The drones have captured the public’s imagination, and the concern of local, state, and national politicians. In the last few days, the mayors of 21 different New Jersey towns wrote a letter to Gov. Phil Murphy demanding a full investigation and stating that “the lack of information and clarity regarding these operations has caused fear and frustration among our constituents.” The FBI is investigating, as is the Department of Homeland Security. New Jersey congressional representatives and senators are demanding answers. The Pentagon has said that the drones are not an Iranian “mothership,” despite what one lawmaker has claimed, and the White House says Joe Biden is aware of the situation. The story is everywhere: It is the talk of many of my group texts, is all over my social media feeds, and is being discussed by everyone I know who has even a passing connection to New Jersey. Conspiracy theorists, as you’d expect, are running wild with the story.
Again, we don’t know what these drones are right now, or if they are even drones at all. But in the past, this exact hype and fear cycle has played out, and, when the dust has settled, it has turned out that the “mystery drones” were neither mysterious nor drones.
“I’ve been puzzling about the NJ drone stuff, and I think that it’s an interesting example of the latest form of mass public panics over mysterious aircraft—which have been happening since the time of the Ancient Greeks,” Faine Greenwood, who studies civilian drone activity, told 404 Media. “My best guess about what’s actually happening is some form of confidential US aerial testing or contractor testing is happening and the federal authorities are communicating very badly with each other and others. And then people heard about one or two sightings, and everybody starts seeing drones everywhere (much like UFOs). Quite a few people [are] posting videos that seem like normal flight patterns … There’s such a huge amount of confusion around normal non-drone stuff in the sky. People are remarkably bad at identifying objects in flight.”

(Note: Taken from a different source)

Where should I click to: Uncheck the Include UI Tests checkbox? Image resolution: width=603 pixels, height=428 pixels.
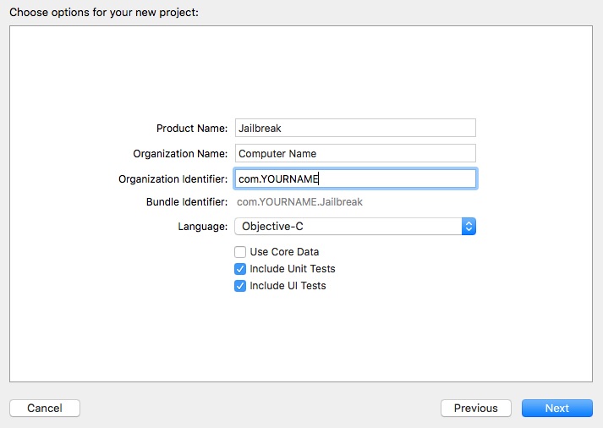pos(240,286)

(The Pentagon has denied that the drones are U.S. military, but the Pentagon has a long documented history of lying about such things to keep classified testing a secret).
Greenwood is right: Regular people, politicians, and even commercial pilots are remarkably bad at identifying exactly what things flying in the air actually are. In New Jersey, there have been many news stories that are based on politicians confidently saying that the drones are a specific size or act in a specific manner or have specific characteristics, which is exactly what happened in Colorado, and the vast majority of those initial stories were wildly incorrect.

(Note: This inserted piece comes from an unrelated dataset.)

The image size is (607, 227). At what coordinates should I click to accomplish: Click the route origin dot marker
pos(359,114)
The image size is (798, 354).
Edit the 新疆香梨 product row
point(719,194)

“In a post on the social media platform X, the assemblywoman Dawn Fantasia described the drones as up to 6ft in diameter and sometimes traveling with their lights switched off,” the Guardian wrote. “The devices do not appear to be being flown by hobbyists, Fantasia wrote.” Fantasia did write this on X, in a post that is deeply unhinged that also called for “military intervention” and said “to state that there is no known or credible threat is incredibly misleading.”
Greenwood wrote an article in 2019 that posited that “Drones are the new flying saucers,” which they said they believe still holds up in 2024. In 2015, I wrote an article called “Drones are the new UFOs” that, nearly a decade later, still feels relevant. That article was based on a Federal Aviation Administration (FAA) report based on reports from commercial airline pilots that showed in 2014 pilots reported 678 “drone sightings” and near misses. An analysis of that data by the Academy of Model Aeronautics showed that a huge number of these “drone sightings,” which, again, were reported by commercial pilots whose job is to monitor the sky while they’re flying, were not drones at all. Items classified as “drones” by pilots and the objects were “a balloon,” a “mini blimp,” a “large vulture,” and a “fast moving gray object.” Other objects initially classified as drones were later just deemed to be “UFOs.”
Loretta Alkalay, who worked at the FAA for 30 years and is now an attorney focusing on aviation law and drone consulting, told 404 Media that they may be U.S. government or military drones, because their appearance over bodies of water would make them safe to knock out of the sky without threatening people on the ground. (Again, the Pentagon has said that they are not military drones, but the military is not always forthcoming about such things and inter-agency communication about who is flying where and when is sometimes lacking).
“I assume they’re government or military drones because otherwise why wouldn’t the government take them down?” Alkalay said. “The military and other agencies are authorized to use jamming technology to neutralize drone threats and many of these drones have been spotted over water where the risk of harm from a falling drone would be negligible.” The FAA has put up a no fly zone in the areas where the drones have been spotted, which syncs to geofences in many types of drones. New Jersey governor Phil Murphy says he wants the feds to shoot them down. Greenwood pointed out that “we do have remote ID systems that allow authorities to readily identify law-abiding drones, so blanket airspace restrictions are unnecessary and will only harm people abiding by the rules.”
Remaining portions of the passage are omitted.